Dr Kanjeng Raden Tumenggung (KRT) Radjiman Wedyodiningrat, lahir di Yogyakarta pada 21 April
1879. Ia berasal dari keluarga rakyat biasa. Bapaknya, Sutodrono, hanya seorang penjaga sebuah
toko kecil di Yogyakarta.
Pendidikan
Pendidikan Radjiman dimulai dengan model pembelajaran hanya dengan mendengarkan pelajaran di
bawah jendela kelas saat mengantarkan putra Dr. Wahidin Soedirohoesodo ke sekolah, kemudian
atas belas kasihan guru Belanda disuruh mengikuti pelajaran di dalam kelas sampai akhirnya di usia
20 tahun ia sudah berhasil mendapatkan gelar dokter dan mendapat gelar Master of Art pada usia 24
tahun. Ia juga pernah belajar di Belanda, Perancis, Inggris dan Amerika.
Pilihan belajar ilmu kedokteran yang diambil berangkat dari keprihatinannya ketika melihat
masyarakat Ngawi saat itu dilanda penyakit pes, begitu pula beliau secara khusus belajar ilmu
kandungan untuk menyelamatkan generasi kedepan dimana saat itu banyak Ibu-Ibu yang meninggal
karena melahirkan.
Sejak tahun 1934 ia memilih tinggal di Desa Dirgo, Kecamatan Widodaren, Kabupaten Ngawi dan
mengabdikan dirinya sebagai dokter ahli penyakit pes, ketika banyak warga Ngawi yang meninggal
dunia karena dilanda wabah penyakit tersebut. Rumah kediamannya yang sekarang telah menjadi
situs sudah berusia 134 tahun. Begitu dekatnya Radjiman dengan Bung Karno sampai-
sampai Bung Karno pun telah bertandang dua kali ke rumah tersebut.

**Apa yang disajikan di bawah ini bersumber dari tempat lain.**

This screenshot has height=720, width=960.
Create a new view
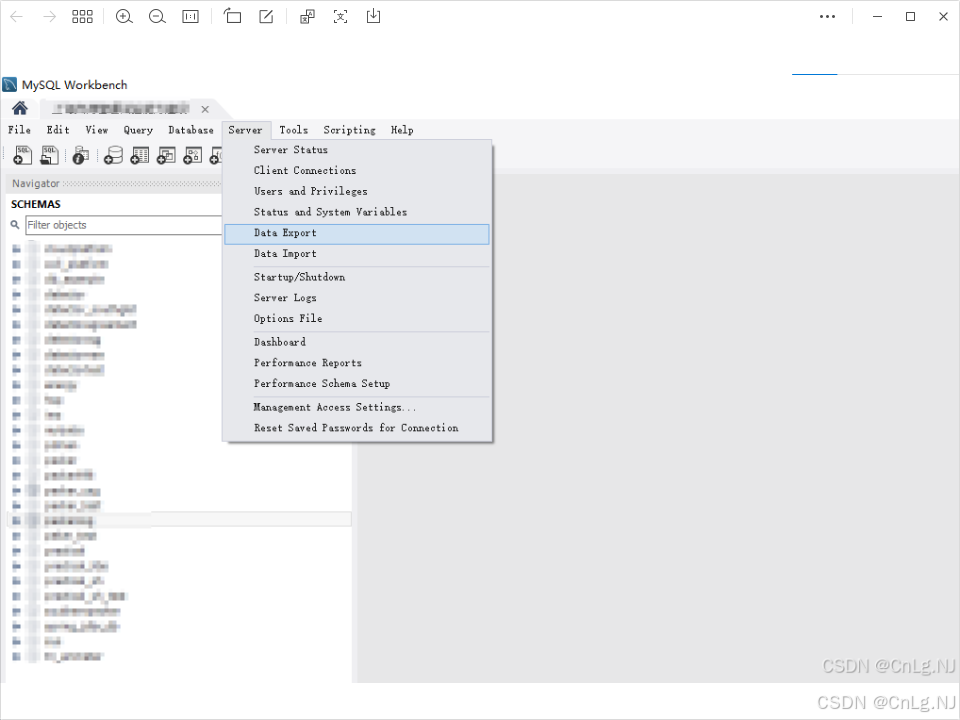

Dalam perjalanan sejarah menuju kemerdekaan Indonesia, dr. Radjiman adalah satu-satunya orang
yang terlibat secara akif dalam kancah perjuangan berbangsa dimulai dari munculnya Boedi Utomo
sampai pembentukan BPUPKI. Manuvernya di saat memimpin Budi Utomo yang mengusulkan
pembentukan milisi rakyat disetiap daerah di Indonesia (kesadaran memiliki tentara rakyat) dijawab
Belanda dengan kompensasi membentuk Volksraad dan dr. Radjiman masuk di dalamnya sebagai
wakil dari Boedi Utomo.
Pada tanggal 29 Mei 1945 yakni pada sidang BPUPKI, ia mengajukan pertanyaan “apa dasar negara
Indonesia jika kelak merdeka?” Pertanyaan ini dijawab oleh Bung Karno dengan Pancasila. Jawaban
dan uraian Bung Karno tentang Pancasila sebagai dasar negara Indonesia ini kemudian ditulis oleh
Radjiman selaku ketua BPUPKI dalam sebuah pengantar penerbitan buku Pancasila yang pertama
tahun 1948 di Desa Dirgo, Kecamatan Widodaren, Kabupaten Ngawi. Terbongkarnya dokumen yang
berada di Desa Dirgo, Kecamatan Widodaren, Kabupaten Ngawi ini menjadi temuan baru dalam
sejarah Indonesia yang memaparkan kembali fakta bahwa Soekarno adalah Bapak Bangsa pencetus
Pancasila.
Pada tanggal 9 Agustus 1945 ia membawa Bung Karno dan Bung Hatta ke Saigon dan Da Lat
untuk menemui pimpinan tentara Jepang untuk Asia Timur Raya terkait dengan pemboman
Hiroshima dan Nagasaki yang menyebabkan Jepang berencana menyerah tanpa syarat kepada
Sekutu, yang akan menciptakan kekosongan kekuasaan di Indonesia.
Setelah kemerdekaan
Di masa setelah kemerdekaan RI Radjiman pernah menjadi anggota DPA, KNIP dan pemimpin
sidang DPR pertama di saat Indonesia kembali menjadi negara kesatuan dari RIS.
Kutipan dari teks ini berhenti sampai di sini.